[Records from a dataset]
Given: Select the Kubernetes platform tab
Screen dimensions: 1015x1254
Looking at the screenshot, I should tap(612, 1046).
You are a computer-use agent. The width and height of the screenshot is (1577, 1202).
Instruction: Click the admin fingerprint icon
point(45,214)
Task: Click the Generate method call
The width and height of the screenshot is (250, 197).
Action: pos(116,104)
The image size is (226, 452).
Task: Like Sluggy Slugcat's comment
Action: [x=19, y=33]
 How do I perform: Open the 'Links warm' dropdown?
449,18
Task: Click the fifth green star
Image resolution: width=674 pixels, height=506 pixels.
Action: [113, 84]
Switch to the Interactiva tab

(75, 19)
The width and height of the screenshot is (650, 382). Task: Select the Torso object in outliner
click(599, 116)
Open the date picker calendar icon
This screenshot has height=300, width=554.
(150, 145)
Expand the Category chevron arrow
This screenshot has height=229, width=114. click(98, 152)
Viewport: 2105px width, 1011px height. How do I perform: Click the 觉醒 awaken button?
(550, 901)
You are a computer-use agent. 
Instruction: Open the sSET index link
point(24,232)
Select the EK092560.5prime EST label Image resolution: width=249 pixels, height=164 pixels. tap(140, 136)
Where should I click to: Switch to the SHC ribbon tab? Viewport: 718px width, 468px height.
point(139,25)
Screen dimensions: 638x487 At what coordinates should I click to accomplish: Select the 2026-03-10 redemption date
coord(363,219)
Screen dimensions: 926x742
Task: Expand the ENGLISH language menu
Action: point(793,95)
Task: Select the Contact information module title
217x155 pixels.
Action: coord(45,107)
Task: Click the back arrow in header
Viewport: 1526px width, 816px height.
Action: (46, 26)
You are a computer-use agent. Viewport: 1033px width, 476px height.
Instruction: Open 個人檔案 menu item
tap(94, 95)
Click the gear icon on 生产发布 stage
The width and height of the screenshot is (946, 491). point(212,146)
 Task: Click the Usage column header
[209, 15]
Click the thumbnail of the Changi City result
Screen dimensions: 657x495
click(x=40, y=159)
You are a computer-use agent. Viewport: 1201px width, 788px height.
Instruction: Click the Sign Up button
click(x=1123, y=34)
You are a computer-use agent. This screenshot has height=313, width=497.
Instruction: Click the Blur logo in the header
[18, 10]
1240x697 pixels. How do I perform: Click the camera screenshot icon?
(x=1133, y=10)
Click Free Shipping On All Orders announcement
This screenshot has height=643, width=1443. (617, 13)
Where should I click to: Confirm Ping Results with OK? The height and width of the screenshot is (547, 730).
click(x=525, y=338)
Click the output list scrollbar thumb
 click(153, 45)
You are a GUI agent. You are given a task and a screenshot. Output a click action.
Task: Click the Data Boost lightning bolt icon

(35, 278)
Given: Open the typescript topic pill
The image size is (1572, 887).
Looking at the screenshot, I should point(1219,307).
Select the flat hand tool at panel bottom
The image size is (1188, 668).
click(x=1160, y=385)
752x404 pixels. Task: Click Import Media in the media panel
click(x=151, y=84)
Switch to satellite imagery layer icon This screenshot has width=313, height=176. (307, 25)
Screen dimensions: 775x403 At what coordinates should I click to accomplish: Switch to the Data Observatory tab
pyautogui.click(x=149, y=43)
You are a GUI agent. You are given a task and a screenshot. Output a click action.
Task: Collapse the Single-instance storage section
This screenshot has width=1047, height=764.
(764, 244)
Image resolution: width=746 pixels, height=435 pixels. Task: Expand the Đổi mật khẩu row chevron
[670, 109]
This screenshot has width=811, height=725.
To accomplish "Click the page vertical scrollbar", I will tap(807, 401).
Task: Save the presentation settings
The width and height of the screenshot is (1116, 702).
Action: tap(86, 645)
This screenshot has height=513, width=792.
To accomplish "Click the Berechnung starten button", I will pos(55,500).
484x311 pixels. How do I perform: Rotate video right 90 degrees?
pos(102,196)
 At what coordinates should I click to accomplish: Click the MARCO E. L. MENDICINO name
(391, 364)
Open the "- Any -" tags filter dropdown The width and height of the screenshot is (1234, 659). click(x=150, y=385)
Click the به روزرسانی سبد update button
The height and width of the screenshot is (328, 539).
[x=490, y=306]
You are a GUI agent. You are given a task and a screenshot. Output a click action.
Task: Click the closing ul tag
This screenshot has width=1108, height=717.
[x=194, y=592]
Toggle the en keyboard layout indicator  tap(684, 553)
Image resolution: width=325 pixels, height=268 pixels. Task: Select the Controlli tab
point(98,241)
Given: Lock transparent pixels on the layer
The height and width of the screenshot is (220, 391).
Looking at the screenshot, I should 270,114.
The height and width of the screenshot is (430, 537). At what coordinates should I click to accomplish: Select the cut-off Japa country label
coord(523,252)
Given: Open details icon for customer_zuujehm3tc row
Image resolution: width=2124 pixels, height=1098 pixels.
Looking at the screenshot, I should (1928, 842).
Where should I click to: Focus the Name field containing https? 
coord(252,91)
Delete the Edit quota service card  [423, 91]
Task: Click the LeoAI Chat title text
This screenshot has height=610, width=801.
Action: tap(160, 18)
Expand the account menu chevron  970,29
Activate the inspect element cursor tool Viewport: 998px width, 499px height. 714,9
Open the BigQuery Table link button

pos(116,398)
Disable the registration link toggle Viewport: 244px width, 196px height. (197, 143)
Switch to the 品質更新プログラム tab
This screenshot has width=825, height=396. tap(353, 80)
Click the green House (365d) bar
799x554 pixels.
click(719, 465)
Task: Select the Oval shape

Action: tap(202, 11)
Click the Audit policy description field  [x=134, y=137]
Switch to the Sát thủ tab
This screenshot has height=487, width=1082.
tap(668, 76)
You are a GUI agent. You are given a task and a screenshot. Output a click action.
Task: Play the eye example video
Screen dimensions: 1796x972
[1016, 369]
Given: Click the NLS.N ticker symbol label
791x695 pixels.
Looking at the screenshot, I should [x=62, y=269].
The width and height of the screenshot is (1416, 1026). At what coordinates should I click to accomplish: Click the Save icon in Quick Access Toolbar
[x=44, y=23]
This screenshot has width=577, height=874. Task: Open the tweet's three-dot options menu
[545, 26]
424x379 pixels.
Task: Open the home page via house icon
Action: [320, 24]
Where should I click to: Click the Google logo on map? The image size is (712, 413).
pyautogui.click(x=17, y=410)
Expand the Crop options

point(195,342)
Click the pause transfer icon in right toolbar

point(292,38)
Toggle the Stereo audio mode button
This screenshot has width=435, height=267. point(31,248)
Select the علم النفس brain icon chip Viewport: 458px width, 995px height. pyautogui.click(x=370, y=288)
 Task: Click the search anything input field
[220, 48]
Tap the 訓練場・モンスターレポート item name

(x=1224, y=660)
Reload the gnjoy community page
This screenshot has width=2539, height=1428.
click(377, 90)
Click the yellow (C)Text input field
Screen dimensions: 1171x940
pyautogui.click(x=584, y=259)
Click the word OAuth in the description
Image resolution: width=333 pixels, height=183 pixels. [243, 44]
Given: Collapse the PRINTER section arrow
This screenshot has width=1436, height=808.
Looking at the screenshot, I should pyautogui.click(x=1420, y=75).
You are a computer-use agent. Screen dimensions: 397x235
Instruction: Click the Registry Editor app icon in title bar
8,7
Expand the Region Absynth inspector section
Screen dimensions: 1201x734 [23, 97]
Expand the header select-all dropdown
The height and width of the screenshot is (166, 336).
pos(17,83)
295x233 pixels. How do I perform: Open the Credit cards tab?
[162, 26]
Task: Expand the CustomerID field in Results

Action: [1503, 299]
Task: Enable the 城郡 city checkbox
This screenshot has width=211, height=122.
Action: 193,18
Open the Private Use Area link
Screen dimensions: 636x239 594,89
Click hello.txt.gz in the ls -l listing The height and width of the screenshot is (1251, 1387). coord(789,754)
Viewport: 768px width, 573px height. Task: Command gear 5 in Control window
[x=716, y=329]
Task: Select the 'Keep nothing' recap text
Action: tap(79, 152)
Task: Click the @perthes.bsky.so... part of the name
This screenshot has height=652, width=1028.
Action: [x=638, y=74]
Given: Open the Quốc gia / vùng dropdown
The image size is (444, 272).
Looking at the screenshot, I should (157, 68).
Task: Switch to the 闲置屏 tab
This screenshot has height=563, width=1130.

_Exercise objective:_ Return the items above verbatim, from the line containing "Task: Expand the CustomerID field in Results" through the line containing "Click hello.txt.gz in", both lines included.

_Written response:_
Task: Expand the CustomerID field in Results

Action: [1503, 299]
Task: Enable the 城郡 city checkbox
This screenshot has width=211, height=122.
Action: 193,18
Open the Private Use Area link
Screen dimensions: 636x239 594,89
Click hello.txt.gz in the ls -l listing The height and width of the screenshot is (1251, 1387). coord(789,754)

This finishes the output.